───── Input material ─────
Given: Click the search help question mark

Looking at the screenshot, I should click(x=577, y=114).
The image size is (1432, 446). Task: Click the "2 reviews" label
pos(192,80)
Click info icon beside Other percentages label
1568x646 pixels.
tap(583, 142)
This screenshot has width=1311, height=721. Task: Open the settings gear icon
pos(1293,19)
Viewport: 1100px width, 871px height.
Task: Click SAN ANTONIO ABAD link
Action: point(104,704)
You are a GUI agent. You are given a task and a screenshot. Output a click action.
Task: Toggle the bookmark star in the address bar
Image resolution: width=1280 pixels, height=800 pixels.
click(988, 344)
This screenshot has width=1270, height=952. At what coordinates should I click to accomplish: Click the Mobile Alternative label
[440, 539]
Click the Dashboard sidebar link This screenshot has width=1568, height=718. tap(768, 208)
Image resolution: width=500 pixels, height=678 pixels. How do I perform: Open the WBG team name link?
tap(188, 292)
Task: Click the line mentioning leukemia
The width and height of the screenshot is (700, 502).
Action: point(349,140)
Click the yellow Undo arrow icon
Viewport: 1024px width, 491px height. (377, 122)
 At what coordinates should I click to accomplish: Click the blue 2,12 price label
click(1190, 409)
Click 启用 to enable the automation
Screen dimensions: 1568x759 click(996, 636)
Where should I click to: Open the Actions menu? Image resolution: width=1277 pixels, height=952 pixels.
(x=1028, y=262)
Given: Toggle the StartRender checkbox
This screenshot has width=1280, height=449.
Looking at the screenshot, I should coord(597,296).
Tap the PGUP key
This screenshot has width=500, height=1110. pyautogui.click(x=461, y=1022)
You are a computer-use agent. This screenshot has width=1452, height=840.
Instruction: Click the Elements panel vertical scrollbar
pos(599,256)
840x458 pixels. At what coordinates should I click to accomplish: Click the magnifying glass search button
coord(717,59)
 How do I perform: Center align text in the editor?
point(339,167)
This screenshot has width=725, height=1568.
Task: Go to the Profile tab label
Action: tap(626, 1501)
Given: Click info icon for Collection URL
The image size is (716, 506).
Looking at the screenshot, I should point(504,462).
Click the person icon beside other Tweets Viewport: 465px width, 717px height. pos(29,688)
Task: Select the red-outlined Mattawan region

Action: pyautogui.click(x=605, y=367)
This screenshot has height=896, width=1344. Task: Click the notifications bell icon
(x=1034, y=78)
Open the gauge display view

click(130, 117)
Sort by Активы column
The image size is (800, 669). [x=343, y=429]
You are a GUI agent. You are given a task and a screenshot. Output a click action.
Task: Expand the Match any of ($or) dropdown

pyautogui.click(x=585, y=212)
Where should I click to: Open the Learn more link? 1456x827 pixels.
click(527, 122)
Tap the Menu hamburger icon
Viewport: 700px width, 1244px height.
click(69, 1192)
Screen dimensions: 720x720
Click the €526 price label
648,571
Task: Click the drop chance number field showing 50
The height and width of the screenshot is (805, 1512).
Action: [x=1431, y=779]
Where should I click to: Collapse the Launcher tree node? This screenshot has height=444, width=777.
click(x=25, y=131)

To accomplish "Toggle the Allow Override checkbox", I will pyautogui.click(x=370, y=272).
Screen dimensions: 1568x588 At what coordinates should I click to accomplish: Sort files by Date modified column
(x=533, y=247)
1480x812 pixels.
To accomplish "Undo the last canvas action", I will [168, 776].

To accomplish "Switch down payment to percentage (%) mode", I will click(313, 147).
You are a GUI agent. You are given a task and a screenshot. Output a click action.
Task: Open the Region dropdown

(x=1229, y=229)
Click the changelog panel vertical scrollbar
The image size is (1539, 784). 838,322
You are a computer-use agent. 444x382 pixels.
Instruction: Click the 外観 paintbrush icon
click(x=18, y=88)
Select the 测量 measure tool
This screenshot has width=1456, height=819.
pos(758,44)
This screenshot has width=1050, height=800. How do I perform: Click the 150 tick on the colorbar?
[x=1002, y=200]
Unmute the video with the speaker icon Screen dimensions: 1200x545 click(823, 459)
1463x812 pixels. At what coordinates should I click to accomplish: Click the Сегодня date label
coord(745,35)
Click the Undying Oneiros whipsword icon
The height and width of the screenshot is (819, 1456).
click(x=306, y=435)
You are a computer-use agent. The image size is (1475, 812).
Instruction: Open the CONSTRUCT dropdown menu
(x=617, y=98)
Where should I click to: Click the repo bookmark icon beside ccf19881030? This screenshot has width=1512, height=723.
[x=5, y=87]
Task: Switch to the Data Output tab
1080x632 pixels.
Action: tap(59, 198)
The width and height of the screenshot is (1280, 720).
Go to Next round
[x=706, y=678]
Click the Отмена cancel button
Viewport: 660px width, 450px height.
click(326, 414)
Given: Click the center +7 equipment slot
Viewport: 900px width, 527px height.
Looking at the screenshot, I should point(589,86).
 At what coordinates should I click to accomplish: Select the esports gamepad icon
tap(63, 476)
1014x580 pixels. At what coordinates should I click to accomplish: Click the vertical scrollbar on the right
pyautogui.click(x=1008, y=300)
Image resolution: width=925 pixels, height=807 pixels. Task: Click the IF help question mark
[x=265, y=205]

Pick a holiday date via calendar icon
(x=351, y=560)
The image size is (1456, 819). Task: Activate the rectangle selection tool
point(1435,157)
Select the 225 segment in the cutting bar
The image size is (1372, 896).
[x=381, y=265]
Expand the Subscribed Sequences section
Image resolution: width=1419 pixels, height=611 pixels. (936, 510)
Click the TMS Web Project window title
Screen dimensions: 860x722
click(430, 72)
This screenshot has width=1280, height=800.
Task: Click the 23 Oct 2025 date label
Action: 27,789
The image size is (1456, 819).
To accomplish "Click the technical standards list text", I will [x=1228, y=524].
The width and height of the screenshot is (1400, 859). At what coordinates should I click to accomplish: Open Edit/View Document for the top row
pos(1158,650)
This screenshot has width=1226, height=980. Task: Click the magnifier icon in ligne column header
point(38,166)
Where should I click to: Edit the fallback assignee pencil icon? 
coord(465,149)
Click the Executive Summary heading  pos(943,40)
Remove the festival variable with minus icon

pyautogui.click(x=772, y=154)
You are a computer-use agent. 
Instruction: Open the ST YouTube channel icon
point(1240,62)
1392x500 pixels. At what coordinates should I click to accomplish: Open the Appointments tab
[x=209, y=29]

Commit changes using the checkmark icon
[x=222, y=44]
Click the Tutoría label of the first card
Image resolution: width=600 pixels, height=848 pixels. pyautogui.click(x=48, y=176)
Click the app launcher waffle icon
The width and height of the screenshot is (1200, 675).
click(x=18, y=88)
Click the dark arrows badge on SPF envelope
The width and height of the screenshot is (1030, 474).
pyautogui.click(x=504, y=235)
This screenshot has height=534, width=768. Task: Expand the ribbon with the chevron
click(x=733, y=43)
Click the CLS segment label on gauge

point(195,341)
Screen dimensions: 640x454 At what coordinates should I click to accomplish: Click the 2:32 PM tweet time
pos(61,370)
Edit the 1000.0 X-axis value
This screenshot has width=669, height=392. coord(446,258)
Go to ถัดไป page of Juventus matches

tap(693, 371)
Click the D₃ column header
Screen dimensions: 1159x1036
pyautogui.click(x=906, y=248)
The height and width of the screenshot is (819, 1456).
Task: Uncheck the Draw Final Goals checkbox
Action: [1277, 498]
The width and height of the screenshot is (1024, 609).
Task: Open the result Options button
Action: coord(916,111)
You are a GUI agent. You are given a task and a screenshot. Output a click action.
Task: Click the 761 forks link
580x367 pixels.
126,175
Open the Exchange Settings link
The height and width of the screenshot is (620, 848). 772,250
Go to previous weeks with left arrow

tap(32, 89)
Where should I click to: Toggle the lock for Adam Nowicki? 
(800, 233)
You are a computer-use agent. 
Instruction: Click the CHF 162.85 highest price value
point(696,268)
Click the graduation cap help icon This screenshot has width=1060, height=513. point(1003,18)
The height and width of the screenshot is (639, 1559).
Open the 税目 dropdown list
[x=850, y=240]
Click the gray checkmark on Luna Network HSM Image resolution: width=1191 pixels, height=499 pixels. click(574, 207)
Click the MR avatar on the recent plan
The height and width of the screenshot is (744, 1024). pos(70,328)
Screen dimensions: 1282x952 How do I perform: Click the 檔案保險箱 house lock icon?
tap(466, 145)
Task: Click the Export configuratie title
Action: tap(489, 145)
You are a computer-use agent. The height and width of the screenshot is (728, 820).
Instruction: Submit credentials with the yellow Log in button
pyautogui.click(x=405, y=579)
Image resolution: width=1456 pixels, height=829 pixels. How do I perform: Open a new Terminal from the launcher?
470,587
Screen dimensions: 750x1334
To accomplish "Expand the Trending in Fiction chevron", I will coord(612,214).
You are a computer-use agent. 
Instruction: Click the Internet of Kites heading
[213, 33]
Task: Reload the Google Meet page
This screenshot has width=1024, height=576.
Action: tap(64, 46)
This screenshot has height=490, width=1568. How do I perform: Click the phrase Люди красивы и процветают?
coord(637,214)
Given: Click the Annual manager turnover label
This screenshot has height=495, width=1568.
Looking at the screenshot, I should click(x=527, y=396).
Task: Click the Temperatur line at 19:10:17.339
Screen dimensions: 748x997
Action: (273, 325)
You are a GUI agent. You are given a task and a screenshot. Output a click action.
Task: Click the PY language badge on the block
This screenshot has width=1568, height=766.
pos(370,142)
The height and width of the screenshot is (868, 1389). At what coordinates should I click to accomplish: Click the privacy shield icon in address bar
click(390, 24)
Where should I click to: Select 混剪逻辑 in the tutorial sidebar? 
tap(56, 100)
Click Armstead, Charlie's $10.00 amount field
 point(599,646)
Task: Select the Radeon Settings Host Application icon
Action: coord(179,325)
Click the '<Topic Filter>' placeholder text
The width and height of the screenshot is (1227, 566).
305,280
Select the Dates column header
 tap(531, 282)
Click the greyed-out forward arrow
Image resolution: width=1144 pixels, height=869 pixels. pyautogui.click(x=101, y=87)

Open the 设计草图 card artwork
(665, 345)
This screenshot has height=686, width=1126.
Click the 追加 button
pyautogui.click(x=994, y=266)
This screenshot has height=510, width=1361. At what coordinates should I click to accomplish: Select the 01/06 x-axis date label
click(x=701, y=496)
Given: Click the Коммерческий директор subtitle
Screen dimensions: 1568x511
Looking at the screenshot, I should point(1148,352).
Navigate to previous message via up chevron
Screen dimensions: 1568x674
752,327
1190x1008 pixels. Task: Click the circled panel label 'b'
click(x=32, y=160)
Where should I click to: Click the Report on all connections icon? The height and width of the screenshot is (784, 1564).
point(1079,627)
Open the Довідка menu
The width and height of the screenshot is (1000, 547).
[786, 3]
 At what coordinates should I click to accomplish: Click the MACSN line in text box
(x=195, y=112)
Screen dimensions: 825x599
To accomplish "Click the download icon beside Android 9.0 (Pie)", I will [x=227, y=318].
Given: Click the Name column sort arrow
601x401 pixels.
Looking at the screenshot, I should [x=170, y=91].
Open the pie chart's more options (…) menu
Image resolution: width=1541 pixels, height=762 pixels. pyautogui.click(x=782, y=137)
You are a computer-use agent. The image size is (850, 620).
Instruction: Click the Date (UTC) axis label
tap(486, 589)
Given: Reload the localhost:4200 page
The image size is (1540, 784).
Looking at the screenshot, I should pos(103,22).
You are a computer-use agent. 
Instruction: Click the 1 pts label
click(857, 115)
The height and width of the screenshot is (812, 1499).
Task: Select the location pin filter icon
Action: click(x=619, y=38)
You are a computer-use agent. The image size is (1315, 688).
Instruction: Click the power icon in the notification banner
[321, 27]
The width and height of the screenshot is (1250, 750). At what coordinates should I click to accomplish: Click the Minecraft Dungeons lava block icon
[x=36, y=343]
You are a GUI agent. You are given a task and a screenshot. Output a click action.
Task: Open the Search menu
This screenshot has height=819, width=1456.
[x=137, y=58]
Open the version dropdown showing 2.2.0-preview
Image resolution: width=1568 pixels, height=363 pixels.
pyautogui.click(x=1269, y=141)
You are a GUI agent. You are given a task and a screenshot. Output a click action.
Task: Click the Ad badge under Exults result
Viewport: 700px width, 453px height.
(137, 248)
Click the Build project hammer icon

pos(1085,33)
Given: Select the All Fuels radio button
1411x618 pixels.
─────
■ Instructions to follow: Print the part of the listing that opens with the line containing "The width and height of the screenshot is (1400, 859)." and closes with the line containing "point(38,166)", both lines included, reproducing each line verbatim.

■ Correct output:
The width and height of the screenshot is (1400, 859). At what coordinates should I click to accomplish: Open Edit/View Document for the top row
pos(1158,650)
This screenshot has width=1226, height=980. Task: Click the magnifier icon in ligne column header
point(38,166)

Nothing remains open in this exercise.